DATA FOR REVIEW:
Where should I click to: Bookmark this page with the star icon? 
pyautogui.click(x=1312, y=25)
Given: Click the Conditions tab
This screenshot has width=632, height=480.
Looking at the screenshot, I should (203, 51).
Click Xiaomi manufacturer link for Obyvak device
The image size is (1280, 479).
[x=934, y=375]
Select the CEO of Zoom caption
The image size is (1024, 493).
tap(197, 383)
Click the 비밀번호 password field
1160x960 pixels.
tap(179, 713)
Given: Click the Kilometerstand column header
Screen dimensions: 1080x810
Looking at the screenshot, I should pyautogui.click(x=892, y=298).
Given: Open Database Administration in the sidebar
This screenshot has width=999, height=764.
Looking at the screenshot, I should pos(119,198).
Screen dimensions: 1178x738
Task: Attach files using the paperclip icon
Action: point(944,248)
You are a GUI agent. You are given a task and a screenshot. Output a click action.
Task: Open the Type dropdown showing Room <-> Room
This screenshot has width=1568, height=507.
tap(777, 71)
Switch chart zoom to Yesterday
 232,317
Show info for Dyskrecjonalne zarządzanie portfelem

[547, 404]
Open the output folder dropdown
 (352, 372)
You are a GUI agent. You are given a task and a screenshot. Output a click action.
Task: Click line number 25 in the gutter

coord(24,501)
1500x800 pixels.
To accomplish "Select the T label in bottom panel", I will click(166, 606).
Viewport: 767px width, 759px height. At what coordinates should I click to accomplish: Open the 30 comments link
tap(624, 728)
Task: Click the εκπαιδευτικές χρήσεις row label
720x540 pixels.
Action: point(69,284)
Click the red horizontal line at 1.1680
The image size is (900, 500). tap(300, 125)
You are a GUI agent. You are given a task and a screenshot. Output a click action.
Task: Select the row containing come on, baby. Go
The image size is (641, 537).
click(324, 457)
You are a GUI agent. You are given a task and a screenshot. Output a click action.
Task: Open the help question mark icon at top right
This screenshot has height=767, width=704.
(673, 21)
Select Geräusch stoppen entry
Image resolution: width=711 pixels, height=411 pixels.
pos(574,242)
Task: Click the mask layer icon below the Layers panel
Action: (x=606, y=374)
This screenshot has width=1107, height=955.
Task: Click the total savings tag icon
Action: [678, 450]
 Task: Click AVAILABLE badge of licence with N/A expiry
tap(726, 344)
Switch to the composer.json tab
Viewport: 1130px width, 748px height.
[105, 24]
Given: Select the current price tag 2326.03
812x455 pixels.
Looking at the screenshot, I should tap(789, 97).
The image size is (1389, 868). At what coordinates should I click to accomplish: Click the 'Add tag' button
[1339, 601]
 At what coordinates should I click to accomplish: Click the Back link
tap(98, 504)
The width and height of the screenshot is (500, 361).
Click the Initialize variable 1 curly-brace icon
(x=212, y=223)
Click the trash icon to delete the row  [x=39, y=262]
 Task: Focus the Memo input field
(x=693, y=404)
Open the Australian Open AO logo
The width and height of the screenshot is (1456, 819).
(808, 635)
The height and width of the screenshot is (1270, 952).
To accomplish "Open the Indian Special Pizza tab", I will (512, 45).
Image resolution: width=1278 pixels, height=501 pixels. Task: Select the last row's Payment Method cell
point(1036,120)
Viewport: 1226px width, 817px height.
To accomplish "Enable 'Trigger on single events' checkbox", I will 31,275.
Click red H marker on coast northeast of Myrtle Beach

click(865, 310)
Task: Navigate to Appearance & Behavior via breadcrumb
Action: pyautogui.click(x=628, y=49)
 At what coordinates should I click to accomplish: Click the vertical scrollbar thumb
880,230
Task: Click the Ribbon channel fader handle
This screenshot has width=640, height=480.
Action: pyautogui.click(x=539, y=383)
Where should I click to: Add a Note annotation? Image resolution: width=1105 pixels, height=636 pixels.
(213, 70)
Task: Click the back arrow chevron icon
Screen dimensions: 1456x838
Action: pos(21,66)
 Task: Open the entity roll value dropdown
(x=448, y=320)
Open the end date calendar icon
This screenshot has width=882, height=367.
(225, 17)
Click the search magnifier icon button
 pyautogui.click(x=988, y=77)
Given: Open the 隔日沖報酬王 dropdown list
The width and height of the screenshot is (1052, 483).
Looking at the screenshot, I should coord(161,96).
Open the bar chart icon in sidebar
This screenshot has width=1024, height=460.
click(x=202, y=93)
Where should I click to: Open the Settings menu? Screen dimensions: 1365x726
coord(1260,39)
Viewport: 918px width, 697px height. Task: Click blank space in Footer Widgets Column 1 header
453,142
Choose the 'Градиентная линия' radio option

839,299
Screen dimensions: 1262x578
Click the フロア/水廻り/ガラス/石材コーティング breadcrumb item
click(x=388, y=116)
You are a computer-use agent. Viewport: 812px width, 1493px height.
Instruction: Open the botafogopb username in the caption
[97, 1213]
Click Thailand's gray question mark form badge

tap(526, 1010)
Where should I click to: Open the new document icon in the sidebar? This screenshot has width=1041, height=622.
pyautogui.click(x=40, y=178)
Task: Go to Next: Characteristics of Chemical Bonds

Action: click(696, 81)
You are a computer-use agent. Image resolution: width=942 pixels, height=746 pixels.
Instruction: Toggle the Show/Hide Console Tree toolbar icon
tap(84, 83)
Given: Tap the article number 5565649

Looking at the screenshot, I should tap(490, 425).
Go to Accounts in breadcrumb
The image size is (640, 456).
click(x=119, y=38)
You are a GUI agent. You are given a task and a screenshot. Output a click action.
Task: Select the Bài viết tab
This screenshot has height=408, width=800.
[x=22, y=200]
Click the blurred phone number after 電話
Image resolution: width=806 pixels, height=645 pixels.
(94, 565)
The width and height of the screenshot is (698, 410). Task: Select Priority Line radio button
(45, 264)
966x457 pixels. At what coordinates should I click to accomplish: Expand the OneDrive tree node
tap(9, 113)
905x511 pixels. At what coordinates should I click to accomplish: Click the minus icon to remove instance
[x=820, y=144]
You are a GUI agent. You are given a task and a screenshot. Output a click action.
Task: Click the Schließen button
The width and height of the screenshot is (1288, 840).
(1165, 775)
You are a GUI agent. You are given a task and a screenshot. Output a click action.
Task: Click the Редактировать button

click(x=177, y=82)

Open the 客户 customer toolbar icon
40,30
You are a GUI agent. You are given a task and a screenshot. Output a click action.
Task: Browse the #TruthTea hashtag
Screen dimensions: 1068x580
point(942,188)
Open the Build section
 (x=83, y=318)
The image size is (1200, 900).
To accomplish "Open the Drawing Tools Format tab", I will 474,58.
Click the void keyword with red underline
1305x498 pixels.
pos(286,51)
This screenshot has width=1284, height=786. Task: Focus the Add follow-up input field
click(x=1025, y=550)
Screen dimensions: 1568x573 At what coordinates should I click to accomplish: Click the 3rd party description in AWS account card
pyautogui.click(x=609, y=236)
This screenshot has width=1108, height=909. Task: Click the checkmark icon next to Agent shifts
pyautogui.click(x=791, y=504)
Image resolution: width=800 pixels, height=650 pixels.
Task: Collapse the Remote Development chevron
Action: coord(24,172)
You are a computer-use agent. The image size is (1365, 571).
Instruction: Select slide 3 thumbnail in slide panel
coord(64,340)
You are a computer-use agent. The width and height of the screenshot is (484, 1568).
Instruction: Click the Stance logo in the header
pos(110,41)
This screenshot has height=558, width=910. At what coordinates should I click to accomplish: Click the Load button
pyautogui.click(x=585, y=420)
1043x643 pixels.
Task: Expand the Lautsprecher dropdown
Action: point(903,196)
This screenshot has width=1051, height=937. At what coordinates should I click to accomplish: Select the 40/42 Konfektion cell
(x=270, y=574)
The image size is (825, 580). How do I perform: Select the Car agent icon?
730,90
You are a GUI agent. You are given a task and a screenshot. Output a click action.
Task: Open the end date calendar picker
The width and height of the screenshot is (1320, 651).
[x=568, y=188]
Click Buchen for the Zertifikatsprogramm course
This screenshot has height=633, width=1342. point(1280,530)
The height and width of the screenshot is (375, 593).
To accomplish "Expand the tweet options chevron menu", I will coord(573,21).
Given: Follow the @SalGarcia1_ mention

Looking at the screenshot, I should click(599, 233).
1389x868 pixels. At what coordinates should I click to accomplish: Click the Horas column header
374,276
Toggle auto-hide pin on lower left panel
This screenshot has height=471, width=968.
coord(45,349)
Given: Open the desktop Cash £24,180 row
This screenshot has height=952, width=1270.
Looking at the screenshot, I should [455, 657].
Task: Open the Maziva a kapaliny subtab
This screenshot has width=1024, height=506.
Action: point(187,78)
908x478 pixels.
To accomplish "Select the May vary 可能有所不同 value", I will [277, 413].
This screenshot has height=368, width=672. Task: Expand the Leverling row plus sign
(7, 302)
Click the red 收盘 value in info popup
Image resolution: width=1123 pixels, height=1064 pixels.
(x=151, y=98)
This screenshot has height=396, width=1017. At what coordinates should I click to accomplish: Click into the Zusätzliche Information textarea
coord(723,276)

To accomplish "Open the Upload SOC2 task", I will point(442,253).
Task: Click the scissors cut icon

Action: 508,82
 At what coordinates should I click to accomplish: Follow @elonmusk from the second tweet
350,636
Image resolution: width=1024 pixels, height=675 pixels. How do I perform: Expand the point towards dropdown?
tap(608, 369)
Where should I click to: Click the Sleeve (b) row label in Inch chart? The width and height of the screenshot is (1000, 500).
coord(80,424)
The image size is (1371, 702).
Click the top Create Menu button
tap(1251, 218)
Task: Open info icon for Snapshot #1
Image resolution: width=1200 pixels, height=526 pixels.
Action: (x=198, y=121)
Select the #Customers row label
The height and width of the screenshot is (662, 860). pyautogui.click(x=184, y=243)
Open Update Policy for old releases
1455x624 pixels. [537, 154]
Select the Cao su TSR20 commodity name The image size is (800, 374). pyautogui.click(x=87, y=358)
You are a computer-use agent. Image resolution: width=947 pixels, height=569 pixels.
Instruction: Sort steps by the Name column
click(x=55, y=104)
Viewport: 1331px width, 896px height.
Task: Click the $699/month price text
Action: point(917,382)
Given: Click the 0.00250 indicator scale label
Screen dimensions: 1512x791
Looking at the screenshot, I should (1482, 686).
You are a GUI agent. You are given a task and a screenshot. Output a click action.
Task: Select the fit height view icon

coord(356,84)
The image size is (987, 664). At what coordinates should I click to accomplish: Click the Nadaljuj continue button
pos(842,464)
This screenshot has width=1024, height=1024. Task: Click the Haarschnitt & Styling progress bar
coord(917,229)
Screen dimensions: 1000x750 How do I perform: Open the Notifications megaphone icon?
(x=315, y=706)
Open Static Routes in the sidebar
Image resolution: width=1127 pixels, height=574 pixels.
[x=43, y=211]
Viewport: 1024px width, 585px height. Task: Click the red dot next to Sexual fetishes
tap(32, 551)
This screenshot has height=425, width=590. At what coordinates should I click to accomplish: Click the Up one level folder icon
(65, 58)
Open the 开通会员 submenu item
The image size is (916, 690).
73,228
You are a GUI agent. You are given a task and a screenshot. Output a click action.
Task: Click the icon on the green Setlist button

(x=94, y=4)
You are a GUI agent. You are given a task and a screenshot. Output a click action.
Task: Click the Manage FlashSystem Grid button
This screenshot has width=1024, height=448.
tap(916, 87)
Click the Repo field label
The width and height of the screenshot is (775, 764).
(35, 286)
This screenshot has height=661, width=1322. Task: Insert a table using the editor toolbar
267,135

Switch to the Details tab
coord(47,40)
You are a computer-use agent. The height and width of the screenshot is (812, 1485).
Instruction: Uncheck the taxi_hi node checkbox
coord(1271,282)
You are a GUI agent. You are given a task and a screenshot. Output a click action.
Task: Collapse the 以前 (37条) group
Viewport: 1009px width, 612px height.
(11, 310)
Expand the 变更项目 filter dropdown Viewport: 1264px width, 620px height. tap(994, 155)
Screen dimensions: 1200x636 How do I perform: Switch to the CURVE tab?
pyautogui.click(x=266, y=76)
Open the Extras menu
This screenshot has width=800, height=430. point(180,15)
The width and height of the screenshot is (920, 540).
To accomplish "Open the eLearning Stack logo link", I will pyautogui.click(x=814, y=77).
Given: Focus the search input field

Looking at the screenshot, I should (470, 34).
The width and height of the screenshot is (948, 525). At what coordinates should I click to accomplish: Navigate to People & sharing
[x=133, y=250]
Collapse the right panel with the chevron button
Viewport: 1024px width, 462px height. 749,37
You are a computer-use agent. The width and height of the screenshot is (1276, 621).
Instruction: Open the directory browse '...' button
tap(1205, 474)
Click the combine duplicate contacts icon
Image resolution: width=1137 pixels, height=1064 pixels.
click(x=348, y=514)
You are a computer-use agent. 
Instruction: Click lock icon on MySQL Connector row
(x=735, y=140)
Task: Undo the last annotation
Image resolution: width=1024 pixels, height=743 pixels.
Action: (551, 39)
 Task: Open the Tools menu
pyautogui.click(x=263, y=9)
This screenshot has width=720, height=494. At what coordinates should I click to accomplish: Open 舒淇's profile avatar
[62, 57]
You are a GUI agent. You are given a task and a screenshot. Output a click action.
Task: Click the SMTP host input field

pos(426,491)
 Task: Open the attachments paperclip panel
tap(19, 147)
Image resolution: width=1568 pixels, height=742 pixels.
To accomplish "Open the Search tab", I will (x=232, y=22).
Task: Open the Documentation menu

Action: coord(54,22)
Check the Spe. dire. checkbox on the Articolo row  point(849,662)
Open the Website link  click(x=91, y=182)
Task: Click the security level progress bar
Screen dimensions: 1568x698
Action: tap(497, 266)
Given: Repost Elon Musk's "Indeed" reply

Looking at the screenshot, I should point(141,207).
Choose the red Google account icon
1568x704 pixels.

TASK PROMPT:
Within the material above, the line with "Task: Click the εκπαιδευτικές" opens the range and the line with "Task: Open the help" closes it; reproduce that range word for word.

TASK RESPONSE:
Task: Click the εκπαιδευτικές χρήσεις row label
720x540 pixels.
Action: point(69,284)
Click the red horizontal line at 1.1680
The image size is (900, 500). tap(300, 125)
You are a GUI agent. You are given a task and a screenshot. Output a click action.
Task: Select the row containing come on, baby. Go
The image size is (641, 537).
click(324, 457)
You are a GUI agent. You are given a task and a screenshot. Output a click action.
Task: Open the help question mark icon at top right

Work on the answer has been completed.